In my healthy Italian series, I take dishes I grew up eating and make them a little healthier. Farro is a type of grain with a nutty flavor and ancient roots. It’s an excellent source of protein, fiber and nutrients like magnesium, zinc and some B vitamins. It’s a much healthier alternative to white rice or other refined grains. It has a great bite and nutty flavor and is the perfect accompaniment to mushrooms.
Place 1 cup of farro into a blender and pulse 8-9 times. This is just to crack the surface so the it will absorb the broth better and become creamy.
Prep your ingredients: Clean and slice the mushrooms, Dice the shallot.
Into a saute pan, add olive oil and shallot and saute until translucent.

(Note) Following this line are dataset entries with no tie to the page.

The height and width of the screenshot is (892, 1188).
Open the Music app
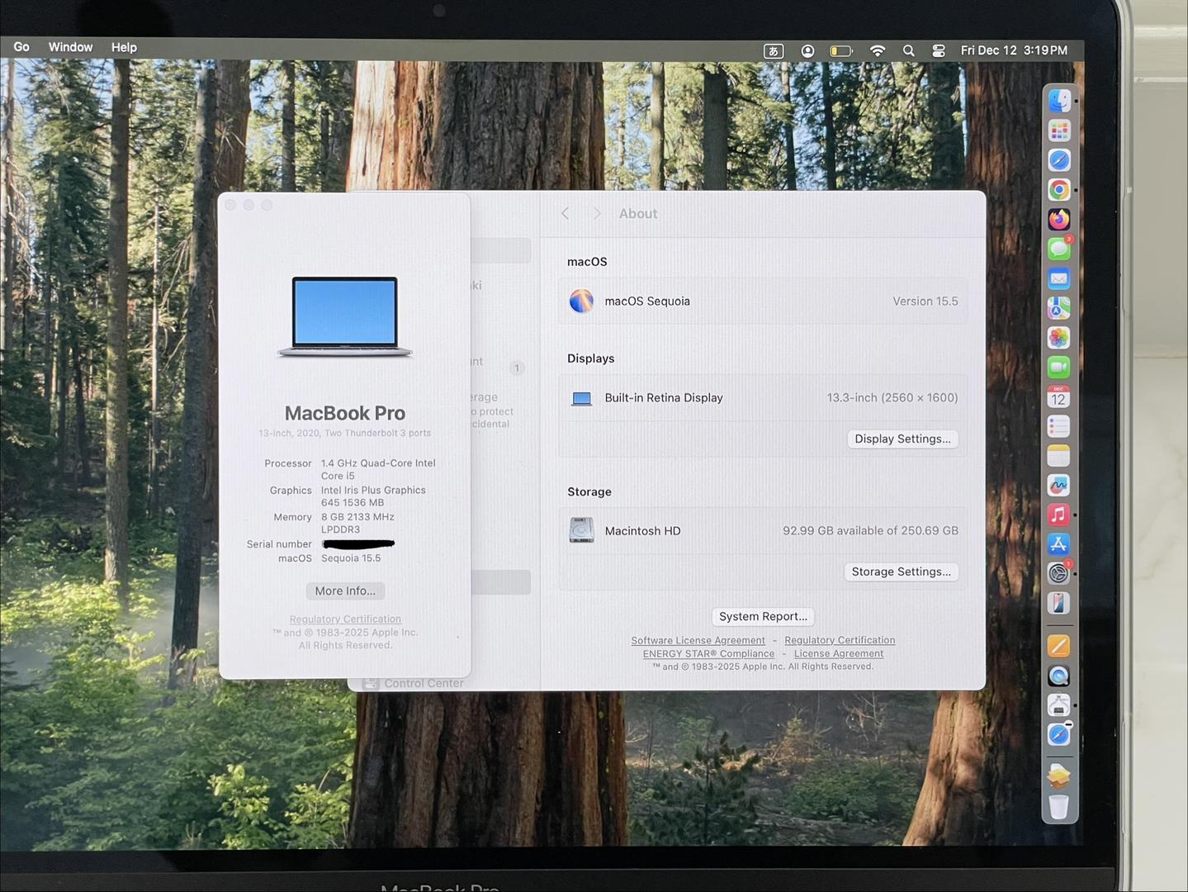pos(1059,515)
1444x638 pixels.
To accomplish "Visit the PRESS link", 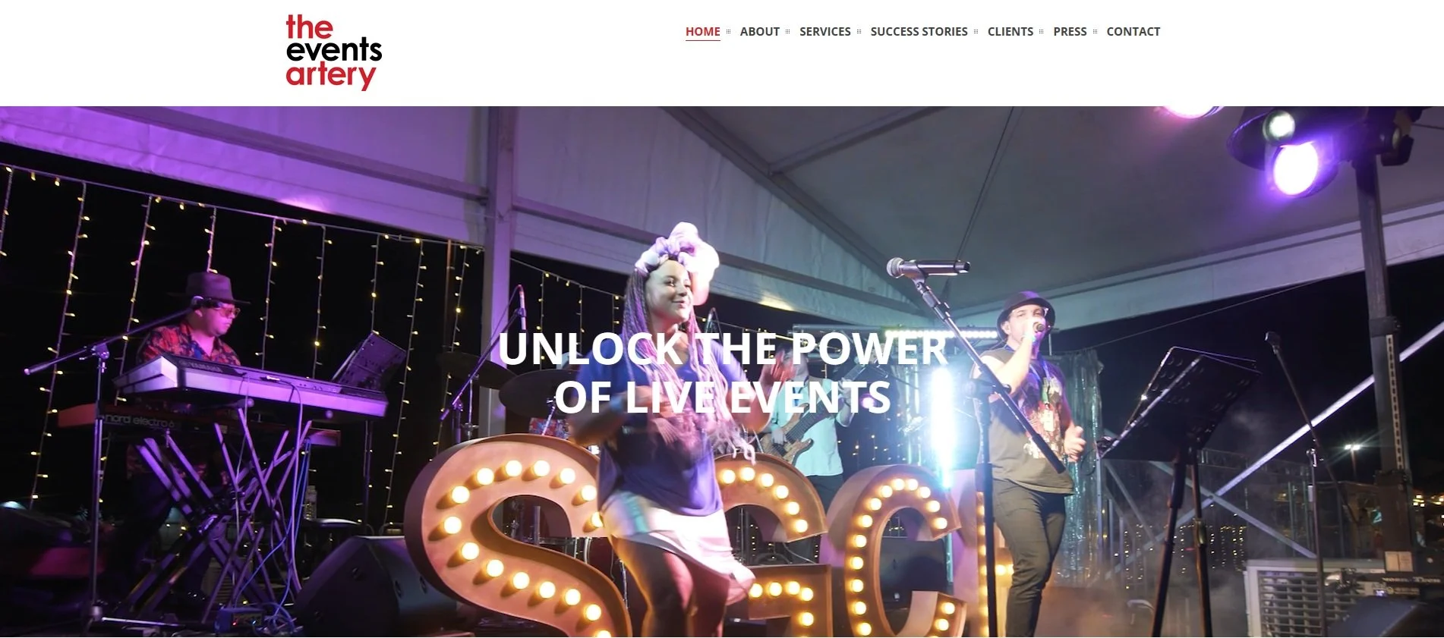I will click(x=1070, y=32).
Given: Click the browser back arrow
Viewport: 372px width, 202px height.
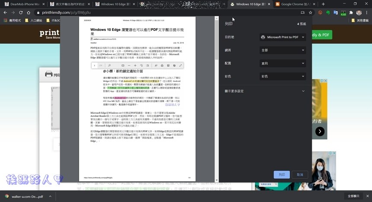Looking at the screenshot, I should coord(6,13).
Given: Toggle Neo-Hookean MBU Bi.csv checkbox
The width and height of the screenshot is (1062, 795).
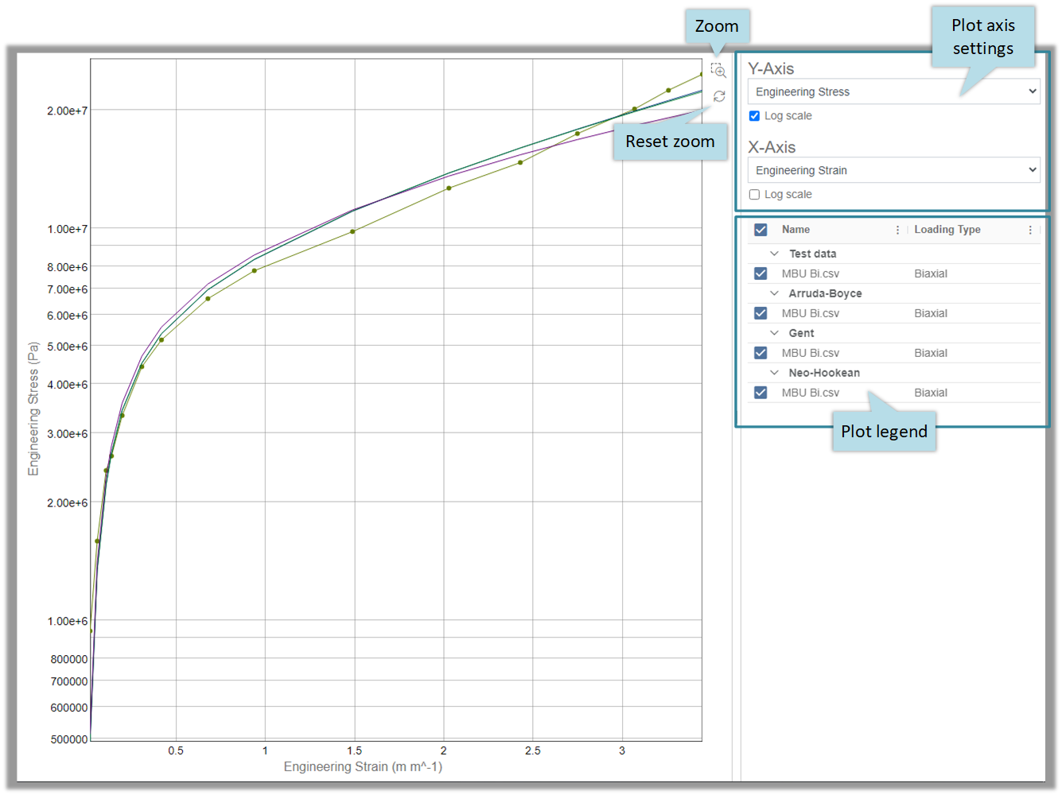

Add in mushrooms and saute for a few mins before adding the salt and pepper.
Warm up your broth in a pot and keep it near your pan as you prepare the farrotto.

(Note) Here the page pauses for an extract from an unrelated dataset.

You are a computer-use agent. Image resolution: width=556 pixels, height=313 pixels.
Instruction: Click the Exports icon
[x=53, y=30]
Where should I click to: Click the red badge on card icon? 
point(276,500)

Once the mushrooms are cooked, add the farro and toast them for a minute or so. Then deglaze the pan with white wine. Cook out the alcohol.

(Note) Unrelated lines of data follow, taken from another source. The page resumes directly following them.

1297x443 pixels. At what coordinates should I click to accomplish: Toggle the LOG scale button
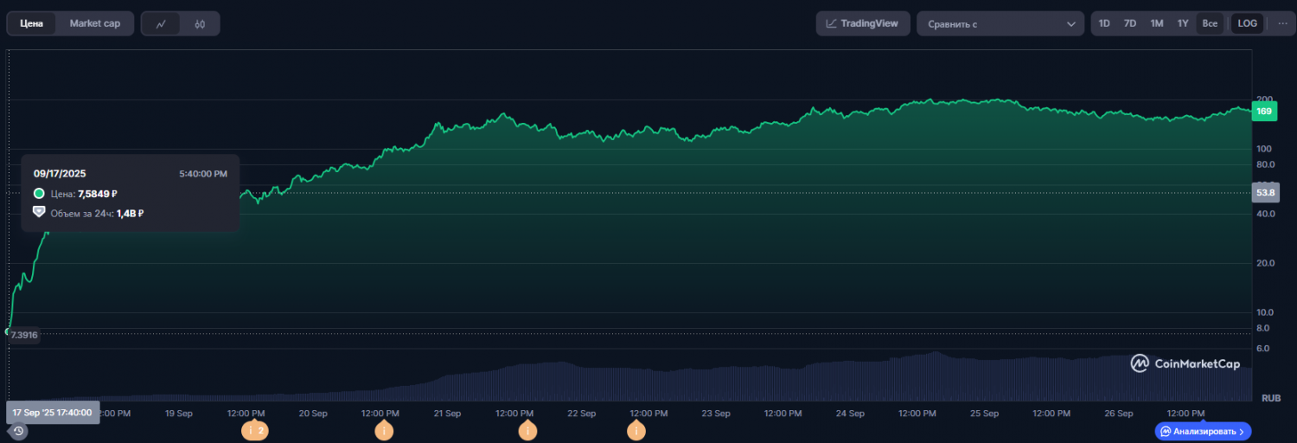click(x=1247, y=23)
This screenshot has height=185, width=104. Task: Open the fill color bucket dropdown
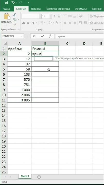tap(53, 23)
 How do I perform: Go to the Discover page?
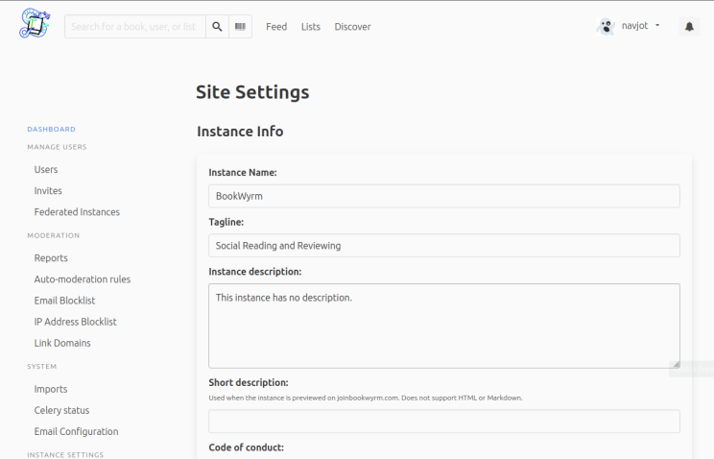click(x=352, y=27)
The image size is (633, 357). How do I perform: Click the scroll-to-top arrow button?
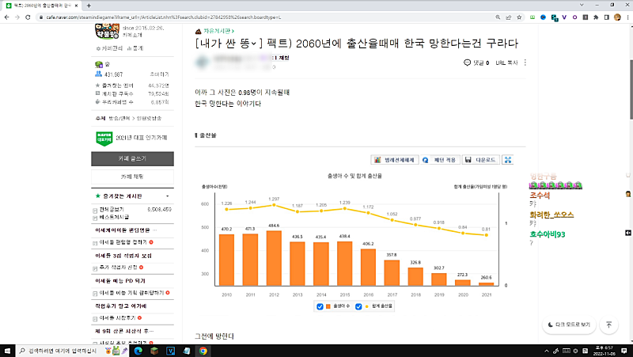pos(609,325)
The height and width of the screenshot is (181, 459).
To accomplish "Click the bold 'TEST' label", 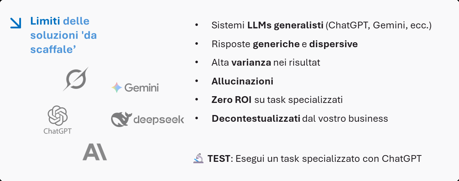I will [x=219, y=159].
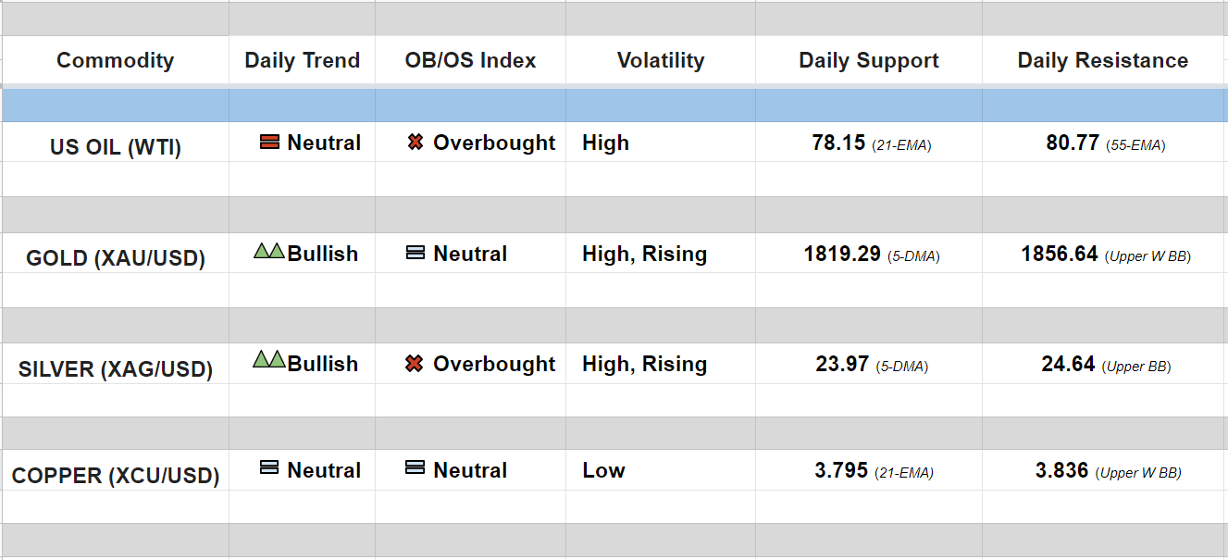Screen dimensions: 1228x560
Task: Click the neutral bars icon in Gold's OB/OS column
Action: coord(416,253)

With the flame on medium, add a ladle full of broth at a time, stir occasionally and once the broth is mostly absorbed add more. Continue to do this until the farro is cooked to your liking. This process takes about 25 – 30 mins.
Once the farrotto is ready, add in butter and Parmigiano and stir to combine.
***Optionally, you can top it with a variety of seared mushrooms, if you are feeling fancy!
Serve with more grated Parmigiano and a sprinkle of fresh parsley and enjoy!